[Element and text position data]
========

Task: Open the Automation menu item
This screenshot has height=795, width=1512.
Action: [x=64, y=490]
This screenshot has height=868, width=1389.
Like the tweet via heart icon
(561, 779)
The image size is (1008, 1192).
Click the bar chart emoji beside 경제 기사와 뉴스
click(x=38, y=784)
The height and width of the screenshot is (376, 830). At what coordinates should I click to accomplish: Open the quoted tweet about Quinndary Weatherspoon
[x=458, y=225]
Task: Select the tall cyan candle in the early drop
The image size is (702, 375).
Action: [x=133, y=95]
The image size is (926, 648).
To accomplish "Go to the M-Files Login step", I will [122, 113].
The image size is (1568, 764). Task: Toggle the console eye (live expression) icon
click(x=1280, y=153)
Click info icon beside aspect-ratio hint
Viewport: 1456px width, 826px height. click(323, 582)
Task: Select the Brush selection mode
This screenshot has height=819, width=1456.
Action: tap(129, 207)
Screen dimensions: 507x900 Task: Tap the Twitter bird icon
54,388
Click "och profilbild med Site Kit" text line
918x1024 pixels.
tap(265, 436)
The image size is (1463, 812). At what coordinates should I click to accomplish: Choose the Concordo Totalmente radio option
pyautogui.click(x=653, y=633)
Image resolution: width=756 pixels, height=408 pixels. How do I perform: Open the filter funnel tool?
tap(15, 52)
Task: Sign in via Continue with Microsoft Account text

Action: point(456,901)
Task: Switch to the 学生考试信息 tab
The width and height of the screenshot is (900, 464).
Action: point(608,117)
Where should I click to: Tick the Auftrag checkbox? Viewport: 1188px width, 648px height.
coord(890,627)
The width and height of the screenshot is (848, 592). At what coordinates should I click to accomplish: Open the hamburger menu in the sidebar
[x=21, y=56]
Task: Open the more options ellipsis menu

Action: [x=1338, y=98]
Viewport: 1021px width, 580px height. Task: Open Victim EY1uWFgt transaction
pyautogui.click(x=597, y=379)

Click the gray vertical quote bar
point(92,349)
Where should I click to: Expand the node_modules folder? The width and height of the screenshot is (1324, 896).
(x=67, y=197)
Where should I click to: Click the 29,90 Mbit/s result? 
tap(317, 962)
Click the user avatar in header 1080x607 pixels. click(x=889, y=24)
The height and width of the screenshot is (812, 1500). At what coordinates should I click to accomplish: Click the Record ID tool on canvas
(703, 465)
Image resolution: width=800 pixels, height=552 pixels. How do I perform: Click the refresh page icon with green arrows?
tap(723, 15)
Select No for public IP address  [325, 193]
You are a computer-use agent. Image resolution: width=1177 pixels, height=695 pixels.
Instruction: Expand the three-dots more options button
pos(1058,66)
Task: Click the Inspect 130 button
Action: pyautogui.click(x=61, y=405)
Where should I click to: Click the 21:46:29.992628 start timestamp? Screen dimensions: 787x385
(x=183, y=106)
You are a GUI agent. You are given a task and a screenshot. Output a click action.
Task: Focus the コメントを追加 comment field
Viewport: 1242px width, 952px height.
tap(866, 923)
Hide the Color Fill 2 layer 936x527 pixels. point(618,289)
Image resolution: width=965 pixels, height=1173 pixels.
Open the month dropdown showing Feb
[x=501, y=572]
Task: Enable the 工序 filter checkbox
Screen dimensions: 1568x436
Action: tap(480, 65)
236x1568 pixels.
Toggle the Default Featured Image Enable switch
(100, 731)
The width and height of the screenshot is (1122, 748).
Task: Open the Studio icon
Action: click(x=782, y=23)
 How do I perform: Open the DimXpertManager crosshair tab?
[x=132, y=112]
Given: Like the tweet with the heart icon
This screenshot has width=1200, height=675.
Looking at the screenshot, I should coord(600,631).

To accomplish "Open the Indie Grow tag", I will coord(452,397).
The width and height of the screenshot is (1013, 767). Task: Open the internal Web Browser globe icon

========

■ Given exercise
Reproduce every one of the records above word for word, keeping each line in its original order.

■ Reply to the task
Task: Open the Automation menu item
This screenshot has height=795, width=1512.
Action: [x=64, y=490]
This screenshot has height=868, width=1389.
Like the tweet via heart icon
(561, 779)
The image size is (1008, 1192).
Click the bar chart emoji beside 경제 기사와 뉴스
click(x=38, y=784)
The height and width of the screenshot is (376, 830). At what coordinates should I click to accomplish: Open the quoted tweet about Quinndary Weatherspoon
[x=458, y=225]
Task: Select the tall cyan candle in the early drop
The image size is (702, 375).
Action: [x=133, y=95]
The image size is (926, 648).
To accomplish "Go to the M-Files Login step", I will [122, 113].
The image size is (1568, 764). Task: Toggle the console eye (live expression) icon
click(x=1280, y=153)
Click info icon beside aspect-ratio hint
Viewport: 1456px width, 826px height. click(323, 582)
Task: Select the Brush selection mode
This screenshot has height=819, width=1456.
Action: tap(129, 207)
Screen dimensions: 507x900 Task: Tap the Twitter bird icon
54,388
Click "och profilbild med Site Kit" text line
918x1024 pixels.
tap(265, 436)
The image size is (1463, 812). At what coordinates should I click to accomplish: Choose the Concordo Totalmente radio option
pyautogui.click(x=653, y=633)
Image resolution: width=756 pixels, height=408 pixels. How do I perform: Open the filter funnel tool?
tap(15, 52)
Task: Sign in via Continue with Microsoft Account text

Action: point(456,901)
Task: Switch to the 学生考试信息 tab
The width and height of the screenshot is (900, 464).
Action: point(608,117)
Where should I click to: Tick the Auftrag checkbox? Viewport: 1188px width, 648px height.
coord(890,627)
The width and height of the screenshot is (848, 592). At what coordinates should I click to accomplish: Open the hamburger menu in the sidebar
[x=21, y=56]
Task: Open the more options ellipsis menu

Action: [x=1338, y=98]
Viewport: 1021px width, 580px height. Task: Open Victim EY1uWFgt transaction
pyautogui.click(x=597, y=379)

Click the gray vertical quote bar
point(92,349)
Where should I click to: Expand the node_modules folder? The width and height of the screenshot is (1324, 896).
(x=67, y=197)
Where should I click to: Click the 29,90 Mbit/s result? 
tap(317, 962)
Click the user avatar in header 1080x607 pixels. click(x=889, y=24)
The height and width of the screenshot is (812, 1500). At what coordinates should I click to accomplish: Click the Record ID tool on canvas
(703, 465)
Image resolution: width=800 pixels, height=552 pixels. How do I perform: Click the refresh page icon with green arrows?
tap(723, 15)
Select No for public IP address  [325, 193]
You are a computer-use agent. Image resolution: width=1177 pixels, height=695 pixels.
Instruction: Expand the three-dots more options button
pos(1058,66)
Task: Click the Inspect 130 button
Action: pyautogui.click(x=61, y=405)
Where should I click to: Click the 21:46:29.992628 start timestamp? Screen dimensions: 787x385
(x=183, y=106)
You are a GUI agent. You are given a task and a screenshot. Output a click action.
Task: Focus the コメントを追加 comment field
Viewport: 1242px width, 952px height.
tap(866, 923)
Hide the Color Fill 2 layer 936x527 pixels. point(618,289)
Image resolution: width=965 pixels, height=1173 pixels.
Open the month dropdown showing Feb
[x=501, y=572]
Task: Enable the 工序 filter checkbox
Screen dimensions: 1568x436
Action: tap(480, 65)
236x1568 pixels.
Toggle the Default Featured Image Enable switch
(100, 731)
The width and height of the screenshot is (1122, 748).
Task: Open the Studio icon
Action: click(x=782, y=23)
 How do I perform: Open the DimXpertManager crosshair tab?
[x=132, y=112]
Given: Like the tweet with the heart icon
This screenshot has width=1200, height=675.
Looking at the screenshot, I should coord(600,631).

To accomplish "Open the Indie Grow tag", I will coord(452,397).
The width and height of the screenshot is (1013, 767). Task: Open the internal Web Browser globe icon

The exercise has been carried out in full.